Heft 7 vom 04.04.1991 3/7 scan 2026-05-29

Mafa Ravensburg: Legal, illegal, scheißegal

Maschinenfabrik lieferte illegal Rüstungsmaschinen in den Irak und an andere Länder


Mafa Ravensburg: Legal, illegal, scheißegal

Maschinenfabrik lieferte illegal Rüstungsmaschinen in den Irak und an andere Länder

Im August letzten Jahres wurde die Maschinenfabrik Ravensburg erstmals mit illegalen Rüstungsexporten in Verbindung gebracht.
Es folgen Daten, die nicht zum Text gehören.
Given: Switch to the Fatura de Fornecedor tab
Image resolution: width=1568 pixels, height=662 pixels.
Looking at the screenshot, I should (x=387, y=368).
Der Spiegel berichtete über den Bau einer Kanonenfabrik im Irak, durch die Essener Firma Ferrostaal. „Heiße Ware", berichtete das Magazin, sei auch von der Maschinenfabrik Ravensburg (Mafa) geliefert worden. Im Zusammenhang mit dem Ferrostaal-Geschäft erhielt das Unternehmen Besuch von der Zollinspektion. Nur hatte sich diese vorher angekündigt. Mit dem Ergebnis, daß die Mitarbeiterinnen, die im Irak gewesen waren zusammengetrommelt wurden; sie wurden darüber informiert, was sie sagen dürften. Mittlerweile ist bekannt, daß die Mafa nicht nur indirekt Maschinen zur Waffenproduktion in den Irak lieferte. Eine Arbeitsgruppe der Ravensburger Friedensinitiative recherchierte. Was sie herausfand veranlasste Staatsanwalt Konrad Metz gegen die Firma wegen Verstoßes gegen das Außenwirtschaftsgesetz und gegen die Embargos gegen den Irak und Südafrika zu ermitteln.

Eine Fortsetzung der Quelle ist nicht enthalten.